The criteria are foundational in many constructions: proving that a morphism is proper in the context of moduli problems, verifying separatedness for Hilbert and Picard functors, and establishing completeness of maps in compactification theorems related to Nagata, Hironaka resolution contexts, and Mumford's geometric invariant theory. They are instrumental in verifying that the projection and base-change theorems apply for proper maps in the cohomological frameworks developed by Grothendieck, Serre, Hartshorne, and Deligne. The DVR-testing approach also appears in the arithmetic geometry of Shimura and modular compactifications and in verifying extension properties in the work of Faltings and Fontaine.

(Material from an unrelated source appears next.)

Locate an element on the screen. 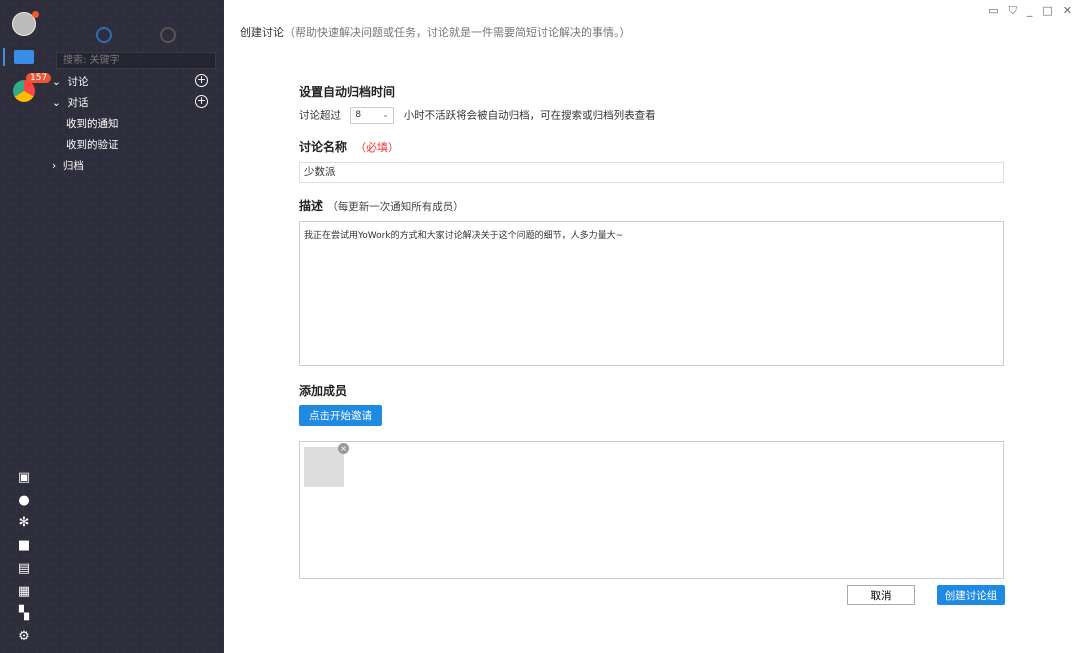 The image size is (1080, 653). remove-member-icon: × is located at coordinates (344, 448).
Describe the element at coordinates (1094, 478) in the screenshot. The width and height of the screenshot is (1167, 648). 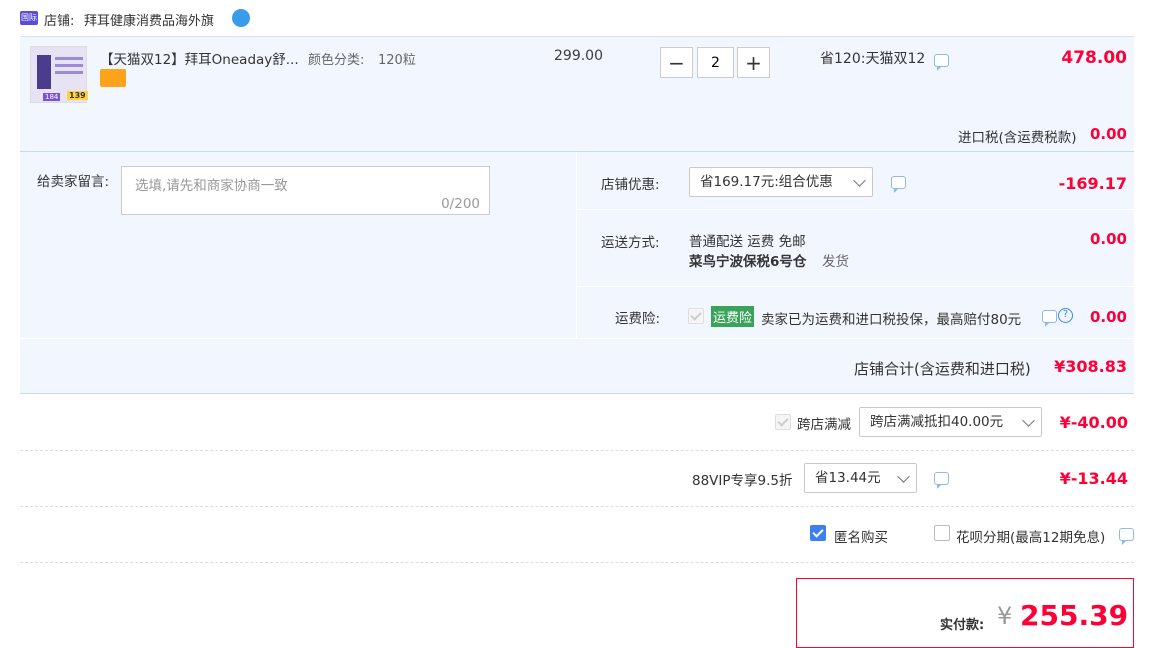
I see `vip-value: ¥-13.44` at that location.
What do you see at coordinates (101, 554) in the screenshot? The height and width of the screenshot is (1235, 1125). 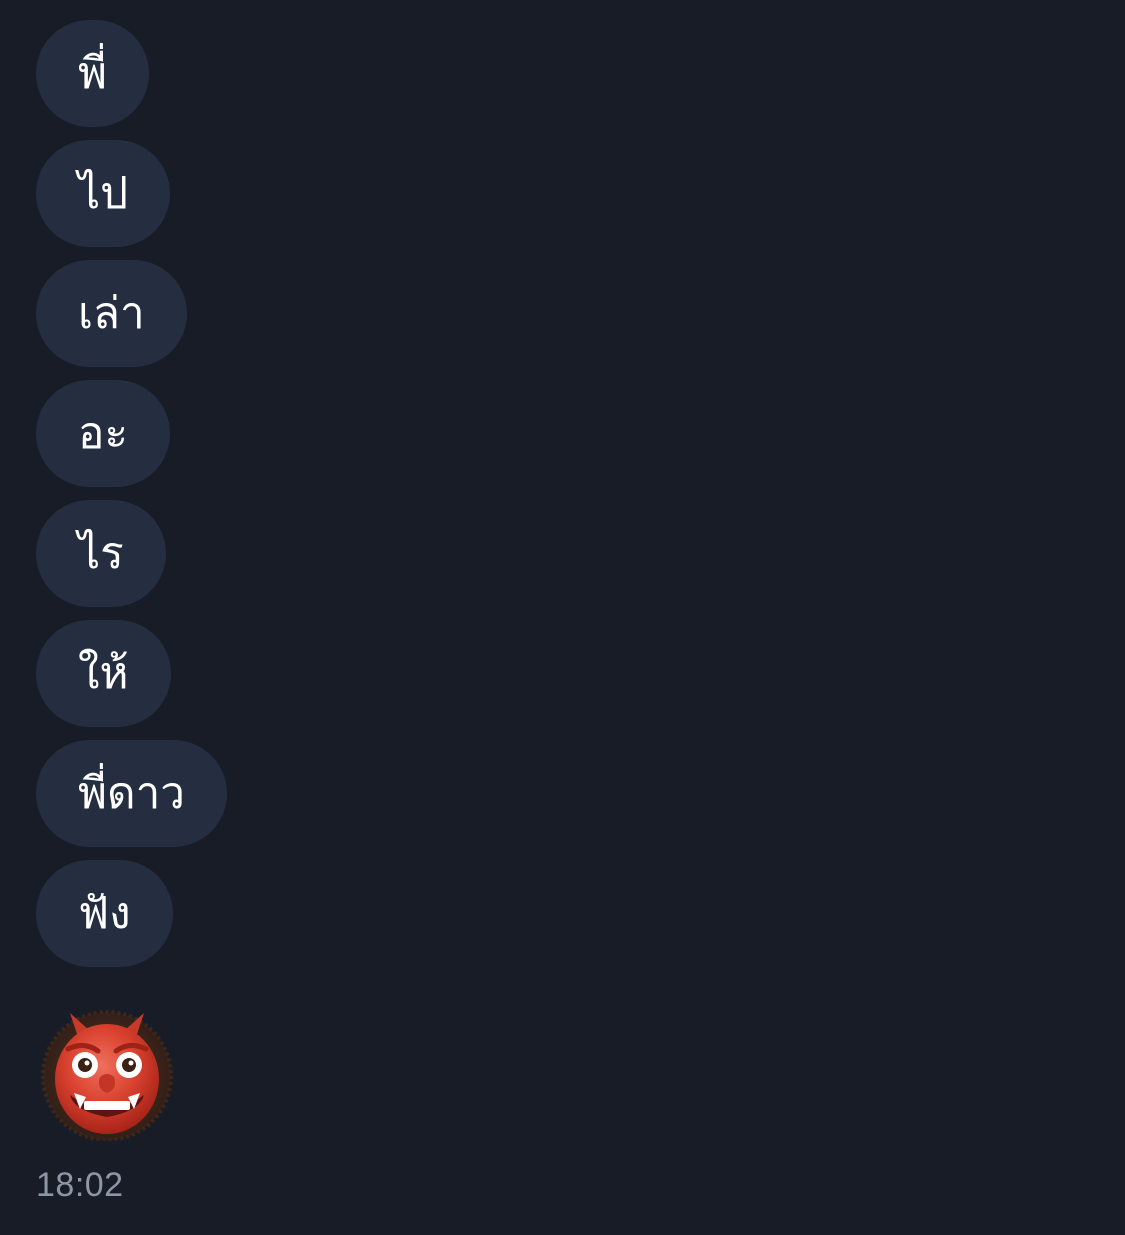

Standard examples include: - Proper morphisms: the structure morphism of a projective scheme over a field satisfies existence and uniqueness; classical examples include Projective space and abelian varieties. - Separated but not proper morphisms: the inclusion of an affine open in a noncompact variety (e.g., Affine line into Projective line minus a point) satisfies uniqueness but not existence. - Non-separated morphisms: examples constructed by gluing two copies of Affine line along the punctured line fail the uniqueness condition. Counterexamples in stack-theory involve non-representable morphisms where lifts exist only up to nontrivial automorphism, illustrating the need to replace uniqueness by uniqueness up to 2-isomorphism in treatments of stacks.
Proofs for schemes proceed by reduction to affine situations, using properties of finitely generated algebras over DVRs, valuative criteria for integrality and closure, and specialization arguments drawn from Zariski-local behavior. For algebraic spaces one uses étale covers by Schemes and descent to transfer existence and uniqueness through the cover; proofs exploit the compatibility of DVR maps with étale morphisms and the sheaf condition for the étale topology. For stacks the arguments involve 2-descent, stabilizer group actions, and rigidification techniques as in the work of Laumon and Moret-Bailly.
The valuative criteria give equivalences: for morphisms of Noetherian schemes, properness is equivalent to being separated, of finite type, and universally closed, and this can be tested by the valuative criterion combining existence and uniqueness. Separatedness alone corresponds to the uniqueness condition, while universal closedness and finite type aspects connect to existence after finite extension. Completeness notions—for example, completeness of moduli spaces in the sense of extension of families—are often checked via the existence clause and are central in compactification theorems used by Deligne, Mumford, and Kempf.